Getting back into the joy of exercise and a balanced life is a lot easier when it’s already a regular part of life, and the benefit of regular exercise is widely known and experienced. Skating, skiing, snowboarding are all great ways to get your blood pumping, but dance is also a great way to learn discipline, grace and balance and get some exercise.

Kids this winter have an opportunity to learn jazz and ballet dancing thanks to Galadriel Watson, who started dancing herself when she was just four years old in Montreal.

“The school I was with was quite serious,” she recalled, and although she never became a professional dancer, she has always had a passion for dance.

When the dance instructor who came from Revelstoke decided the commute was just too long, Watson decided to step up and fill the gap. In the fall of last year, her first students gave a recital for their proud parents, showing the ballet-jazz moves they had learned.

“This is the first time I’ve ever taught,” she said, amazed by the reception she got, “People pounced on me when I said I was giving classes.”

Last year she ran two classes, one for kids from five to eight, and another for older kids nine to twelve. Each group had a dozen students, which was just right for the space in NaCoMo.

The kids learned a warm up routine, some ballet bar work like plies and tendu, then they move on to some jazz work across the floor and learn a short choreographed dance piece.

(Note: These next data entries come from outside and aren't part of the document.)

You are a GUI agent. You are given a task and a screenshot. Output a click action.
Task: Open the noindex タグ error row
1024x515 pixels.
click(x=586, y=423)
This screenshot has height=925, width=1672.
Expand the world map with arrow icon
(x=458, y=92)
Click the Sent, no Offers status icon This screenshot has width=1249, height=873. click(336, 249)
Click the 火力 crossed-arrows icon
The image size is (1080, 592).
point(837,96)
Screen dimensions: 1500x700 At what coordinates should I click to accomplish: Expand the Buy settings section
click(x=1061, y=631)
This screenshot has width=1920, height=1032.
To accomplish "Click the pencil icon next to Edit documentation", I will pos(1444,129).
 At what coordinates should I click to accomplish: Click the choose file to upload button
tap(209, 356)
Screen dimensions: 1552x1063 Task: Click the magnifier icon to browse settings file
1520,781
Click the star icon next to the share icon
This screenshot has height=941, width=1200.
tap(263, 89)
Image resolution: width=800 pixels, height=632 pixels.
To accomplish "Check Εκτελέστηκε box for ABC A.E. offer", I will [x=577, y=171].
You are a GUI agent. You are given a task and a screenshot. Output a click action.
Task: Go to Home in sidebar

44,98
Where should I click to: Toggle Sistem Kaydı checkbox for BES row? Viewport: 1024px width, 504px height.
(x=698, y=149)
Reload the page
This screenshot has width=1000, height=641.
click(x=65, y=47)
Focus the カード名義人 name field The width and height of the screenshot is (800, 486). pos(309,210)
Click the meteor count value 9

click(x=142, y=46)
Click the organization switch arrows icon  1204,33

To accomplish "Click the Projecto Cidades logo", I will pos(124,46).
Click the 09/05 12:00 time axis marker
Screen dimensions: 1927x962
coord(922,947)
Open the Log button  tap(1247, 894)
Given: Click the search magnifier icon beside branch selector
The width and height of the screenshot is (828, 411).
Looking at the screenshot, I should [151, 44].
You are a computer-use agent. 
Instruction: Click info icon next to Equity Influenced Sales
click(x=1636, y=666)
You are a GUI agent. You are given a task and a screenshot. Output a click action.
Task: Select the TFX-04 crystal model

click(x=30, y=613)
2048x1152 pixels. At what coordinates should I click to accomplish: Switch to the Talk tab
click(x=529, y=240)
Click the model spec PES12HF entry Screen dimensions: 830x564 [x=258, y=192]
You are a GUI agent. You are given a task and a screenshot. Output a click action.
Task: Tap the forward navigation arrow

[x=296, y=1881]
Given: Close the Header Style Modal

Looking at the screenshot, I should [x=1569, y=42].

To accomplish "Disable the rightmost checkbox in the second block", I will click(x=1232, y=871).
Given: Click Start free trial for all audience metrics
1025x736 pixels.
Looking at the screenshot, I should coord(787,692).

“I’ve learned a lot,” Watson commented about her experience last year, and this year her classes will get some stretching in that they weren’t able to do before.

Like many figure skaters, her daughter, Maya, finds the class helps her on the ice too.

Watson will also offer a class for teens and adults, if there is enough interest. Last year, she realized too late that there was women’s volleyball the same night as the class she was offering, which meant no one signed up. This year, Watson has chosen Friday evenings for the adult class.

“There’s lots of interest in classes for younger kids too, but I can’t do that,” she said, working full-time and having a family of her own occupies most of her time as it is.

Becoming a dance instructor isn’t something Watson imagined before moving to Nakusp.

“I couldn’t consider teaching dance in the city,” she said, noting that there are so many professional dancers looking to make their living teaching. Here, it’s different, where, like many people, Watson feels she can give something special to the community.

“I’ve got something to share,” she commented, adding, “Everyone volunteers at something in town. I thought I’d step in too.”